Joe Nicholson-USA TODAY Sports

The stretch of games that Bobby Wagner missed in the middle of the season coincided with the time most fans' confidence levels were at their lowest. Wagner was injured in the middle of the Cowboys game, a disheartening home loss. They would follow that up with an infuriating road loss to the Rams, and then three too close for comfort wins against bottom feeder teams (yes, I know what I just said about Carolina). Just before getting Wagner back, Seattle would give up 190 rushing yards in a loss to Kansas City, leaving them with something around a 40% chance of even making the playoffs.

During those six games (including the Dallas game), Seattle gave up 132 points. In the six games since he's returned, they've allowed 39 points. In the six games where Bobby was hurt, Seattle gave up an average of 109 rushing yards per game. In the six games since he's returned, they've allowed an average of 66 rushing yards per game. The comparison is stark even in passing yards allowed, where Seattle improved from 188 yards per game to 136 yards per game.
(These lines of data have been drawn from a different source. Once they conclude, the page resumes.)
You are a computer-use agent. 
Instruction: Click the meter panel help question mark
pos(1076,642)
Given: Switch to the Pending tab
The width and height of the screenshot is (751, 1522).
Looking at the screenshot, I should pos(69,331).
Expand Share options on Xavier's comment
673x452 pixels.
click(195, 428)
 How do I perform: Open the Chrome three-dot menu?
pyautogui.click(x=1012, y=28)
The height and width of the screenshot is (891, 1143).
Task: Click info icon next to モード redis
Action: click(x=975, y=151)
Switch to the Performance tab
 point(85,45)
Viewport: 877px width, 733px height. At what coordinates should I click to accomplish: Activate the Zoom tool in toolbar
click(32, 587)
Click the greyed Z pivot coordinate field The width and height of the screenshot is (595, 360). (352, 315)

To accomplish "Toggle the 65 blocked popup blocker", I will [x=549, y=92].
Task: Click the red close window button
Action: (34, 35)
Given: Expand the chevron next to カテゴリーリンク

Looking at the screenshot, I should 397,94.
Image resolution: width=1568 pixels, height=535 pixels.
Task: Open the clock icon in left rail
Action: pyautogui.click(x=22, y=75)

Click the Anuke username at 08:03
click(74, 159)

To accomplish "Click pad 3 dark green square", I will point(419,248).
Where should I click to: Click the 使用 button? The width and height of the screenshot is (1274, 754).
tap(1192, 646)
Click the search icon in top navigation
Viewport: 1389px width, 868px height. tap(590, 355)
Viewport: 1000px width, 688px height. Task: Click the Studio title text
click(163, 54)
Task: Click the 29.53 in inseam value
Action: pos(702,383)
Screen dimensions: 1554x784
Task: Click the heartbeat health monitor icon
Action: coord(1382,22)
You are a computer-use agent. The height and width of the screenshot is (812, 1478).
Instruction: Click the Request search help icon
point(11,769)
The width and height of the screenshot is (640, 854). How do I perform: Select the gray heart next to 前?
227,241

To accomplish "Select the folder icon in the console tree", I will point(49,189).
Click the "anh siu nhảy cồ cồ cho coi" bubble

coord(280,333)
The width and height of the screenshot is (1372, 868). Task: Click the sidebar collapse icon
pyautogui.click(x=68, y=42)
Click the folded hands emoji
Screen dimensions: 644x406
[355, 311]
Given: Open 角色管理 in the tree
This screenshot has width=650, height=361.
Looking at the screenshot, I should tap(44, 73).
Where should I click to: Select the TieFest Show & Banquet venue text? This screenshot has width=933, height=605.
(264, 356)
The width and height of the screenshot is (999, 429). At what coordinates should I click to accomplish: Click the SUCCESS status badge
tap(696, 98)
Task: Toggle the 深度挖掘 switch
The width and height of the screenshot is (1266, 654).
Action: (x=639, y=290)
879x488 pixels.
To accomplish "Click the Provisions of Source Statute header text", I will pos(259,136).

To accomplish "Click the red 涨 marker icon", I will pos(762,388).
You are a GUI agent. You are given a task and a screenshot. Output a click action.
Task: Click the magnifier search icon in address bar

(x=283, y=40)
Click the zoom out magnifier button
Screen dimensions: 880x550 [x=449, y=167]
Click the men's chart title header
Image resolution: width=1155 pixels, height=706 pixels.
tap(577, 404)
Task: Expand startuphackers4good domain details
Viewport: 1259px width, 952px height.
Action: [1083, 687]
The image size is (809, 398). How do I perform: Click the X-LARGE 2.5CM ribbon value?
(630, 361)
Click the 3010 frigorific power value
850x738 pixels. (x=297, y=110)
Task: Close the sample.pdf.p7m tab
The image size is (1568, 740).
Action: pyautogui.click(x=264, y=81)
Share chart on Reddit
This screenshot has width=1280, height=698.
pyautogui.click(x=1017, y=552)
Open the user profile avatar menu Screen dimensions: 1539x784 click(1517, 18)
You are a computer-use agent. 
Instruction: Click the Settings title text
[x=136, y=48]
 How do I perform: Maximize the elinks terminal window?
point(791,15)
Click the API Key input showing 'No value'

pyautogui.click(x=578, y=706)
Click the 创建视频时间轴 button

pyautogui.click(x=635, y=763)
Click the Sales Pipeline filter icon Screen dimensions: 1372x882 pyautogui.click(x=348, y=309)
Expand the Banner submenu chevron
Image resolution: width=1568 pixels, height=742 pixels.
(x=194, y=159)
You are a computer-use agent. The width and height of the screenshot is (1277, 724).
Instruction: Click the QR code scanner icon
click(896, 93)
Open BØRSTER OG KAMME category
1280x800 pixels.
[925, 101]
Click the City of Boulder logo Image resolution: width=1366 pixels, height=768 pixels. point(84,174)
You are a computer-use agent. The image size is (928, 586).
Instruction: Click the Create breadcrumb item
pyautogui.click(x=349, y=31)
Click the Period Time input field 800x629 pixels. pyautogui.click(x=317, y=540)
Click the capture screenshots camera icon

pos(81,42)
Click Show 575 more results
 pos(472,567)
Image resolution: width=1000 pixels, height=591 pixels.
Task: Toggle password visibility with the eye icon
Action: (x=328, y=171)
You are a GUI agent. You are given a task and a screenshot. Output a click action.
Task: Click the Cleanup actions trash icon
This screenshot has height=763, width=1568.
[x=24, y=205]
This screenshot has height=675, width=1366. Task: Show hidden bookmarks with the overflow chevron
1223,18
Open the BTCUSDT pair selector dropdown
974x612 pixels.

Obviously that turn around can't all be attributed to Bobby Wagner. The opponents are different, and Seattle got a healthy Kam Chancellor back around the same time. Seahawk players also had a team meeting the week that Wagner returned, something several players have pointed to as a turning point in the season.

So just how deserved is Wagner's skyrocketing popularity?

Extremely deserved. Bobby Wagner is as complete a linebacker as anyone could hope for. In a lot of ways, he's just a bigger version of Earl Thomas. Let's take a look at all of the different things Bobby brings to a football team.


What's impressive about Wagner's discipline isn't his ability to play assignment correct football by itself, it's his ability to stay disciplined and still put himself in position to make plays in multiple gaps.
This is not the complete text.